O projeto foi discutido na pauta da CCJ na tarde desta terça-feira (17) com a presença dos relatores. Foto: Pedro de Oliveira/Alep

 

A Comissão de Constituição e Justiça (CCJ) pediu vista ao projeto de lei que discute o direito de as micro e pequenas empresas pagarem o Imposto sobre Circulação de Mercadorias e Serviços (ICMS) pela alíquota máxima que são aplicáveis, em caso de compra de produtos com substituição tributária. O projeto foi discutido na pauta da CCJ na tarde desta terça-feira (17) com a presença dos relatores.

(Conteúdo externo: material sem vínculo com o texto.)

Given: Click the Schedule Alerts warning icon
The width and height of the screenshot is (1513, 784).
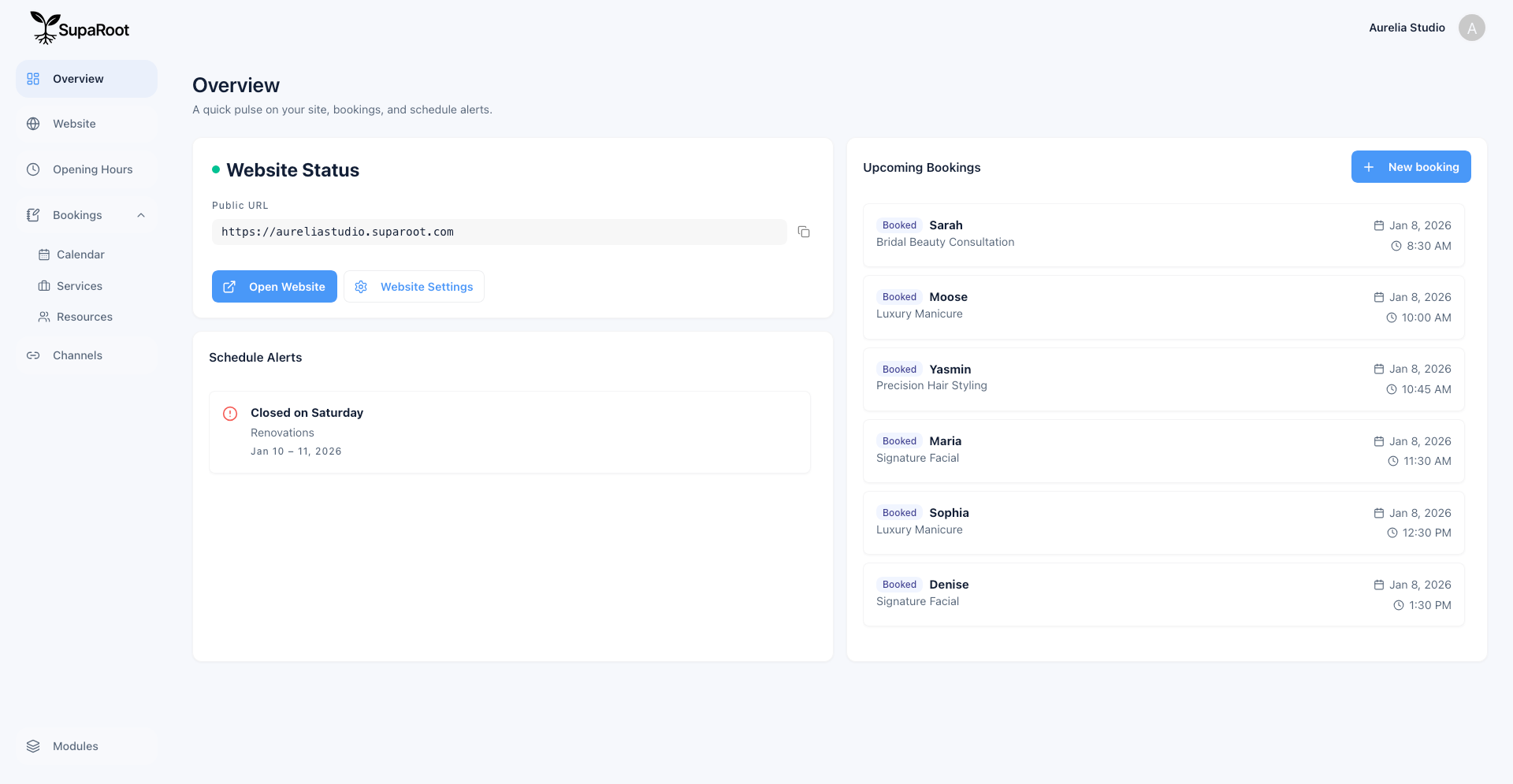Looking at the screenshot, I should coord(230,413).
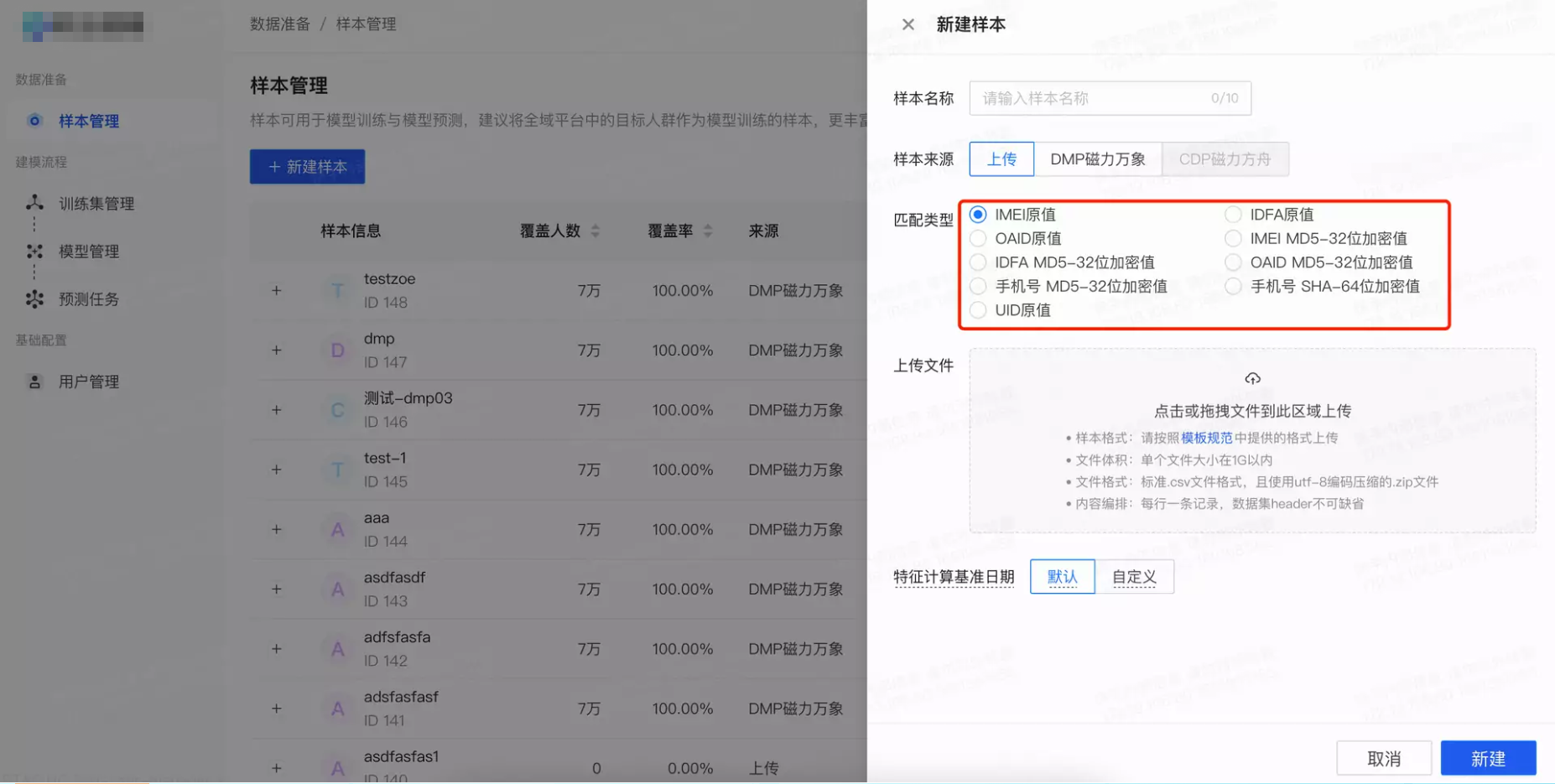Expand the 测试-dmp03 sample row
The width and height of the screenshot is (1555, 784).
coord(276,409)
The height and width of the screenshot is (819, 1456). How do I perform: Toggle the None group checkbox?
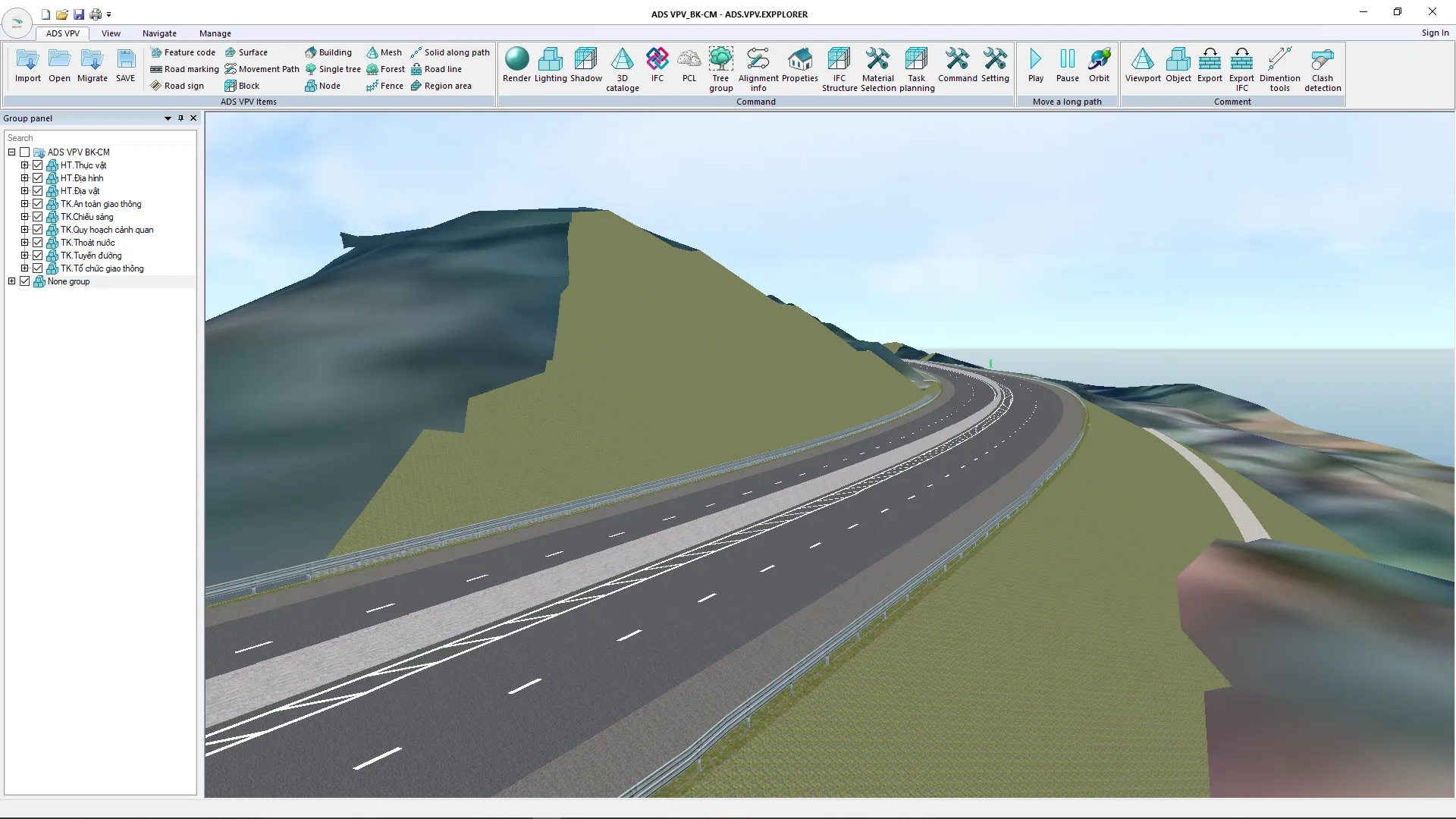pos(24,281)
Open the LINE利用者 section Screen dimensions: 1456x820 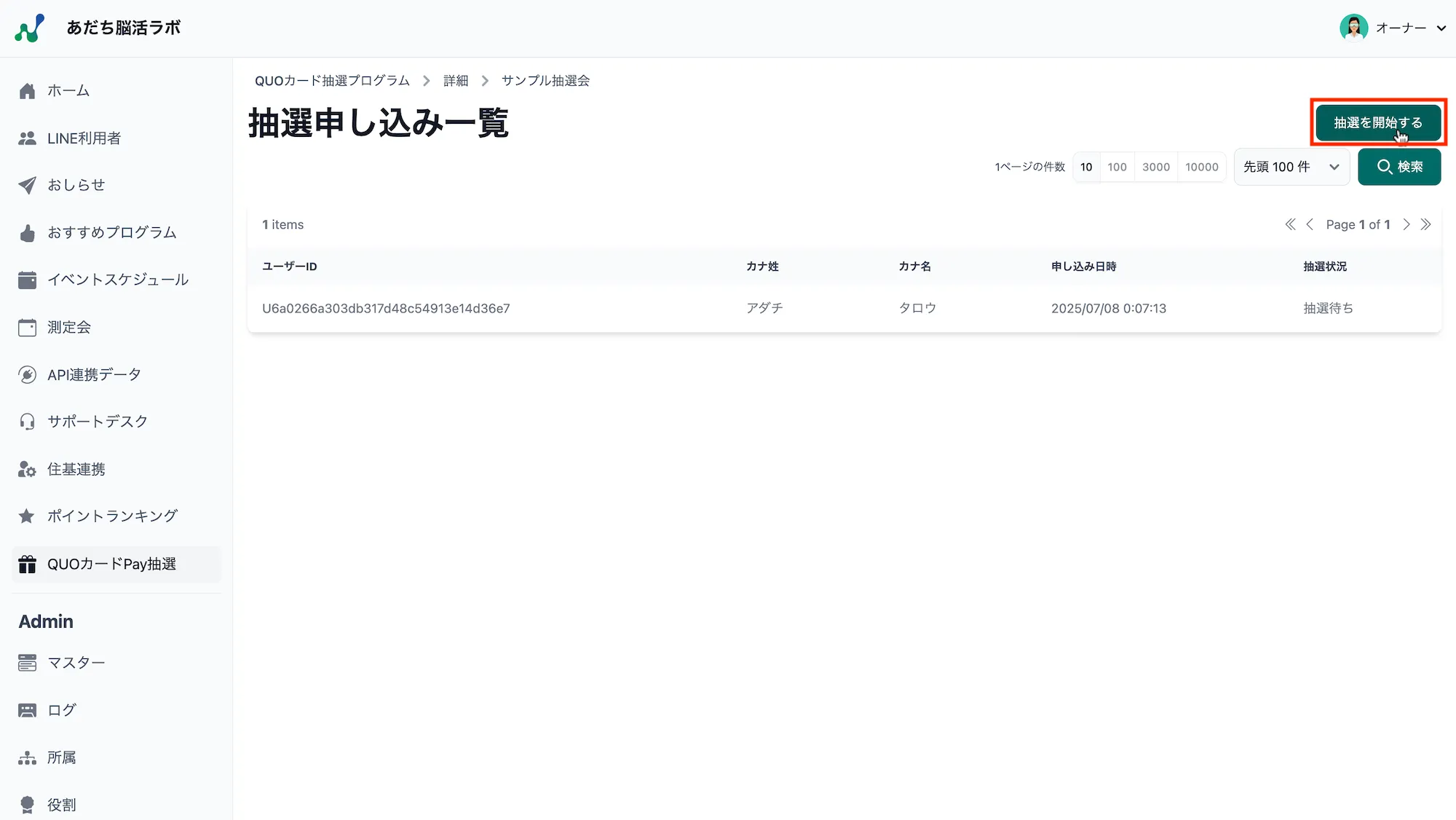(x=27, y=138)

Deputado Luiz Claudio Romanelli (PMDB). Foto: Pedro de Oliveira/Alep

O deputado Luiz Claudio Romanelli (PMDB), líder do Governo na Assembleia, defendeu que as micro e pequenas empresas já possuem benefícios pela arrecadação. “Aqui nós temos uma lei, a 15.562, que estabelece uma alíquota diferenciada e com valores muito mais reduzidos para empresas que estão enquadradas no simples no pagamento no ICMS. A proposta que foi colocada aqui é que a empresa pudesse se apropriar no crédito no produto que ela compra em substituição tributária”, explicou.

A substituição tributária é um regime que transfere para o fabricante, em um valor total, a cobrança do ICMS antes realizada em várias etapas ao longo da cadeia. “A microempresa no Paraná já tem um tratamento especial em termo de ICMS, tanto da carga tributária total quanto das alíquotas. A empresa, obviamente, para ter o crédito nessa substituição tributária, teria que estar em regime onde estão todas as empresas que não são tratadas de maneira especial”, defendeu.

O autor do projeto de lei, que tem pedido de reconsideração, é o deputado Requião Filho (PMDB), com relator presença Missionário Ricardo Arruda (PSC).